A federal court in El Paso will hear arguments Wednesday in a lawsuit challenging Texas' mid-decade round of congressional redistricting. Civil rights groups are seeking to block the new map from taking effect before candidates have to file for the midterm elections.

Republican state lawmakers passed the map in August during a special session, under pressure from President Donald Trump and Gov. Greg Abbott, with the explicit aim of flipping five Democrat-held congressional districts into the Republican column. The process began with the U.S. Department of Justice sending a letter to Abbott, identifying four congressional districts as “unconstitutional racial gerrymanders.” All four districts have majority non-white voting populations and have historically elected non-white Democrats to represent them in Congress.

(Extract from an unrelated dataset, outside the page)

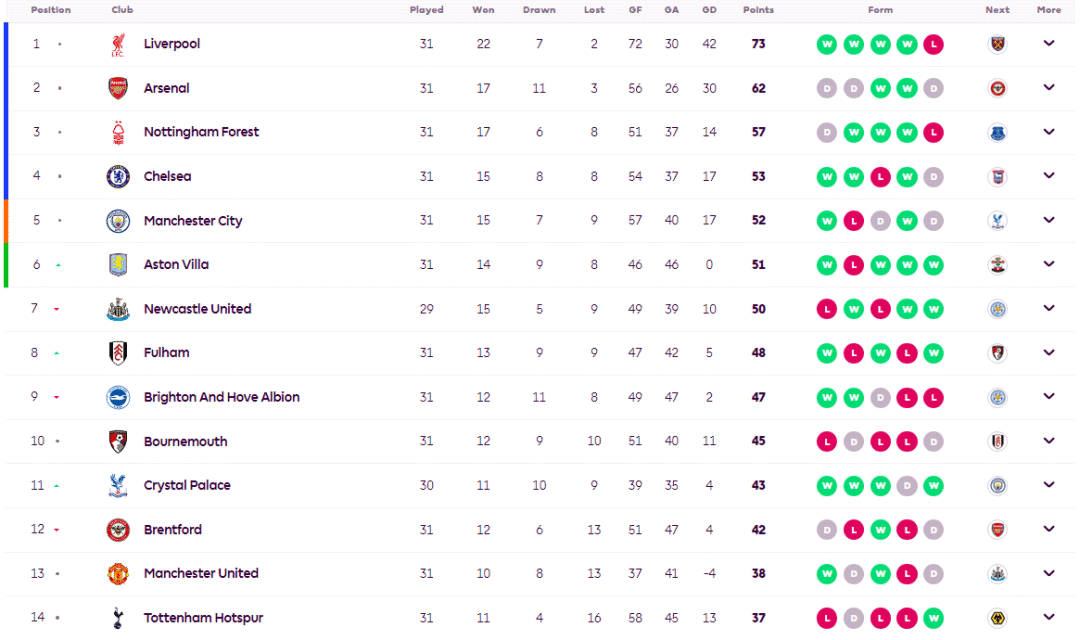
Task: Click Crystal Palace's first win form circle
Action: point(827,486)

Gov. Abbott and Republican state lawmakers initially cited the Justice Department letter as the reason for the mid-decade redistricting during the first special session — which was brought to a premature end after House Democrats broke quorum to prevent a vote on Republican’s proposed congressional map. By the time the second special session convened, Abbott and Republican lawmakers were arguing instead that the map was a purely partisan gerrymander, designed to maximize Republican gains.

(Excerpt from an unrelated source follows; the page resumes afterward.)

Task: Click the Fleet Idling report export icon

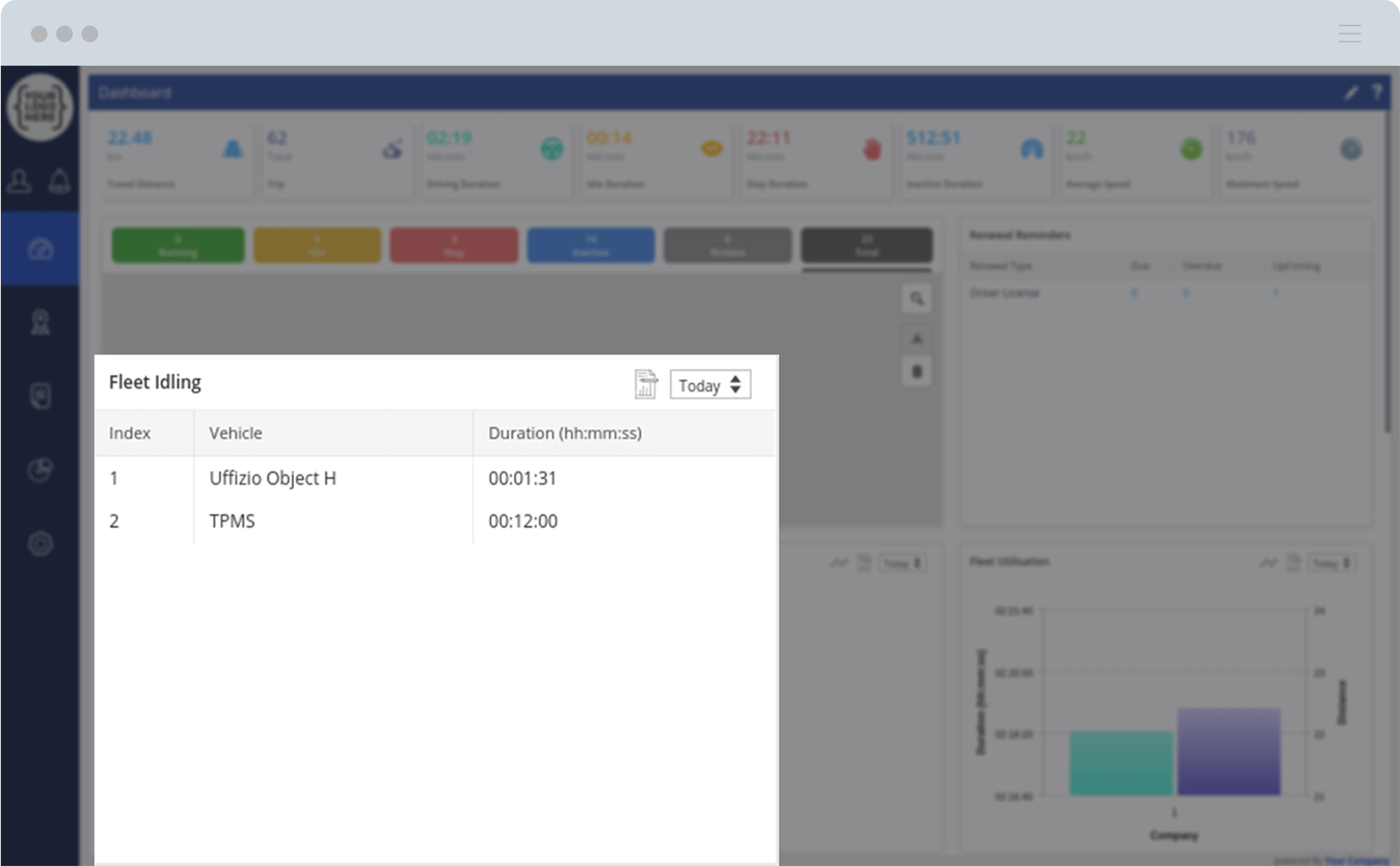Action: (x=646, y=384)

Attorneys for the state are relying on this latter argument. The distinction is significant. While the U.S. Supreme Court has ruled partisan gerrymanders are allowed under federal law, it has also held that racial gerrymanders are unconstitutional.

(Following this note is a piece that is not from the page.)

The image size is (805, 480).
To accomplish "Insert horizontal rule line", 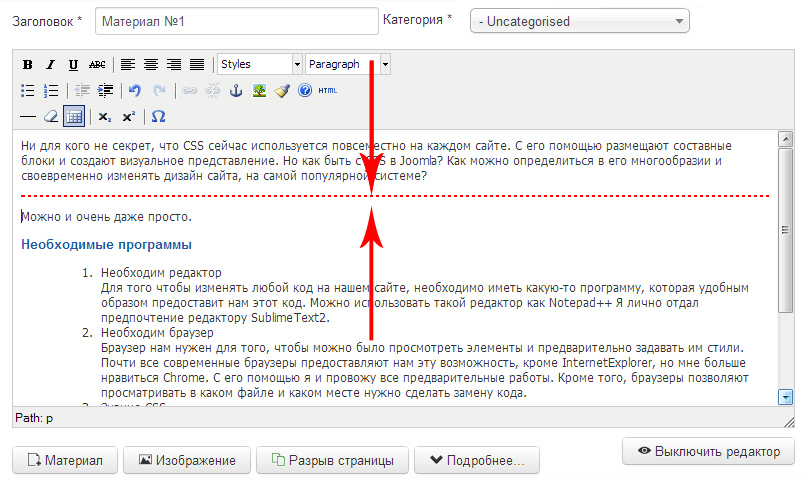I will [x=28, y=116].
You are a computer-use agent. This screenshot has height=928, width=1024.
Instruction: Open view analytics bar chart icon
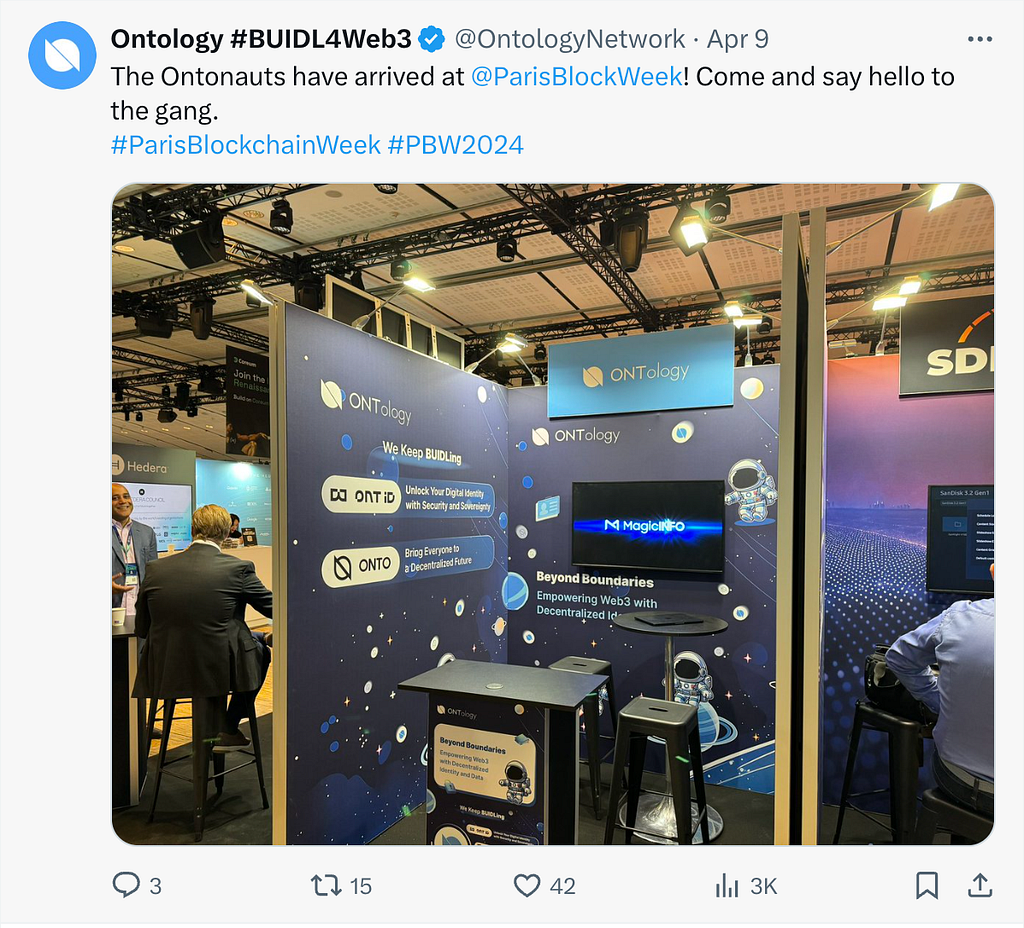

But attorneys for the plaintiffs argue that the state cannot simply change its argument and expect the court to disregard its earlier claim that the redistricting was necessary because of the Justice Department’s letter.

“The governor said that’s what he was going to do, to remove these majority-minority districts, and the legislators echoed that in their statements during the debates,” said Robert Weiner, voting rights project director at the Lawyers’ Committee for Civil Rights Under Law, which represents the Texas NAACP in the case. “They were told to do it. They said they would do it. And they did it.”

Weiner pointed to electoral statistical evidence that indicates the redistricting plan was designed to undermine the voting power of people of color to elect their candidates of choice.

“The racial composition of these new districts cannot be explained by partisanship, and they really focused on race, just as they were told to do, and all of that is illegal,” Weiner said.

"It's not a particularly close case," voting rights attorney Chad Dunn said. "It has been the law for decades, long before even the Voting Rights Act was passed, that a legislature cannot draw districts on the basis of race, and that’s exactly what the [Texas state] legislature did here."

Houston Public Media reached out to the Office of the Attorney General of Texas for comment, but did not receive a response.

The plaintiffs' ultimate aim is to have the court throw out the 2025 redistricting map entirely, but in the near term, they're hoping the court will issue an injunction that will force Texas to use the map the state adopted in 2021 for the 2026 midterm elections.

The filing period for 2026 Texas congressional candidates begins Nov. 8 and ends Dec. 8.

"The court’s well aware that, under the current election schedule, the filing period where candidates file their ballot applications to seek office begin to get filed in November, and that process concludes in December," Dunn said, "and so the court has taken careful attention to those deadlines and has given every indication that it intends to rule in time for the next election."

Nina Perales is vice president of litigation for the Mexican American Legal Defense and Educational Fund (MALDEF) and another attorney representing the plaintiffs. Perales said that, regardless of whether the court grants an injunction, the losing side is likely to appeal the court’s decision.

“I think this is the kind of case where you would see an appeal by the party that did not prevail,” Perales said, “and because it is a statewide redistricting case, it does involve a direct appeal to the U.S. Supreme Court, or a direct request for the U.S. Supreme Court to take up the issue.”